What the exercise asks:
Each line of the records below that contains "avatar" needs to be copied.

Extracted material:
▬▬▬
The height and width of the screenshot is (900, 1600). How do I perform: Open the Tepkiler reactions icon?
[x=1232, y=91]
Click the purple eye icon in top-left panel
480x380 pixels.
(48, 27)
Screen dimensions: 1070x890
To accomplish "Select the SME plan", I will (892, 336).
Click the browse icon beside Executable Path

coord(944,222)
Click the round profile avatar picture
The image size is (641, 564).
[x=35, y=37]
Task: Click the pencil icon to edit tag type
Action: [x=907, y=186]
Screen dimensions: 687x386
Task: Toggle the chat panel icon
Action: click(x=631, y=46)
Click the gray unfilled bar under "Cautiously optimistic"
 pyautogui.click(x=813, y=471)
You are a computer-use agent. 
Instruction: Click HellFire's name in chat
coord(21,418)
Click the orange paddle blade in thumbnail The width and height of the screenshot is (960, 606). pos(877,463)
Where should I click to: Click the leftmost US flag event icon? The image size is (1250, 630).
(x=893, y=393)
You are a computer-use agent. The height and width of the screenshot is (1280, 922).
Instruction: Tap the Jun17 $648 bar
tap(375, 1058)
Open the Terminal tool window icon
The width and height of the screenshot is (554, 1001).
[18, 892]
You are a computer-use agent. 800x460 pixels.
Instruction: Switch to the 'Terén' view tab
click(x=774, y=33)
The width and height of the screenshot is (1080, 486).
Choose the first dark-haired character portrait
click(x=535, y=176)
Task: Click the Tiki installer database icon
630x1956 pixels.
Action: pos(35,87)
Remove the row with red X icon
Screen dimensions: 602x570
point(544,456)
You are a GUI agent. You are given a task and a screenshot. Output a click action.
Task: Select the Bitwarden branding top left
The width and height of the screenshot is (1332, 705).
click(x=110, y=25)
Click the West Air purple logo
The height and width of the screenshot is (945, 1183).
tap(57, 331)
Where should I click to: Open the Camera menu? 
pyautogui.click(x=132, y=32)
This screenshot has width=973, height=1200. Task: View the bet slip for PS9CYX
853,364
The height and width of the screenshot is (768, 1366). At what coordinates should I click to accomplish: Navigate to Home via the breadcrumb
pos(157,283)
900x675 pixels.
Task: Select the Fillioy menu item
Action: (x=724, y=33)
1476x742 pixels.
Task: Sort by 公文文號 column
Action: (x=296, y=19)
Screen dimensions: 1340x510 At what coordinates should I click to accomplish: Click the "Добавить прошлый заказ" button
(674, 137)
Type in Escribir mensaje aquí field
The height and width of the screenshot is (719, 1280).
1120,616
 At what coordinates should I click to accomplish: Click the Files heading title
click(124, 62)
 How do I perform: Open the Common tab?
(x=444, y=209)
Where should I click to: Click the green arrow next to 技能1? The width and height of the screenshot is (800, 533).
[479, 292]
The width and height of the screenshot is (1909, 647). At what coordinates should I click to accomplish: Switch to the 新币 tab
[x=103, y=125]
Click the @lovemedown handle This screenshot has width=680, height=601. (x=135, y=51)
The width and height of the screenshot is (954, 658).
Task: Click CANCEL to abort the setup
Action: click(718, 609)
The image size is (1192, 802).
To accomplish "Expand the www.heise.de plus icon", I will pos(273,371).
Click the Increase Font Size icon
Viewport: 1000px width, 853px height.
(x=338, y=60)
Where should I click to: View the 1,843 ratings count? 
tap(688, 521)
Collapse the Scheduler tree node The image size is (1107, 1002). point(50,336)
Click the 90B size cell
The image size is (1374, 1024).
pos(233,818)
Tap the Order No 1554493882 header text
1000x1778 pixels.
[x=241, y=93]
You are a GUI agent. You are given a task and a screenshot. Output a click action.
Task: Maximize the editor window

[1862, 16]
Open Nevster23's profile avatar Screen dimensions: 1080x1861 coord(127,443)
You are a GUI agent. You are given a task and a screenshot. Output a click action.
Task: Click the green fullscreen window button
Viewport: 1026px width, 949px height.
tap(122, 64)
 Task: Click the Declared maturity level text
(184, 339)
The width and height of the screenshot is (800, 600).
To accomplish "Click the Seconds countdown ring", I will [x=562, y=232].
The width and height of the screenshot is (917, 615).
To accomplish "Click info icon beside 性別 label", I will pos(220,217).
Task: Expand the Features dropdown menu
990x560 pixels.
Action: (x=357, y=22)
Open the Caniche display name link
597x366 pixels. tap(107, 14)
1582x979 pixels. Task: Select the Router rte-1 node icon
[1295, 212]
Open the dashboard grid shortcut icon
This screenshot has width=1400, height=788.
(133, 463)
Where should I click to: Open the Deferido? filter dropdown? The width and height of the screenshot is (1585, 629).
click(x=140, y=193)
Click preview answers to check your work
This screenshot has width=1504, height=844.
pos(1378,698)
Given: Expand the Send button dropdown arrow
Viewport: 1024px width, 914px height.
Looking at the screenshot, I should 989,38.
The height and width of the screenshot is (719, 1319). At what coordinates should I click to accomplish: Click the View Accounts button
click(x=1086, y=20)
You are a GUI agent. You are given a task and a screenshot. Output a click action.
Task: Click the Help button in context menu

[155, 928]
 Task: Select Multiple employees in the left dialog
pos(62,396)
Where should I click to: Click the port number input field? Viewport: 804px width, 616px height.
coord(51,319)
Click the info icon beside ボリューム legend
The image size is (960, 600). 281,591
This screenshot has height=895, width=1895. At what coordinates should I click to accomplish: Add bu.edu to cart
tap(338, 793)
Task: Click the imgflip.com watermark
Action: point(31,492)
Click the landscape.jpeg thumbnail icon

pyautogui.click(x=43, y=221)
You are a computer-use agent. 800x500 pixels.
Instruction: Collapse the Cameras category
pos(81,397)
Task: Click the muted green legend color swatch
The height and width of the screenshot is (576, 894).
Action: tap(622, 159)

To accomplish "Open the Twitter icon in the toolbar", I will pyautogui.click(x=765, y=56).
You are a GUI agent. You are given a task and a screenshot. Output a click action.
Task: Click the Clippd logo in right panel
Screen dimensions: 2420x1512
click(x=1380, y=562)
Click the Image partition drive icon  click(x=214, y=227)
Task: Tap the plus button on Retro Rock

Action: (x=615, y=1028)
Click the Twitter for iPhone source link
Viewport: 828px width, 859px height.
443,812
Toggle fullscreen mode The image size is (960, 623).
▬▬▬
Task result:
Click the round profile avatar picture
Open Nevster23's profile avatar Screen dimensions: 1080x1861 coord(127,443)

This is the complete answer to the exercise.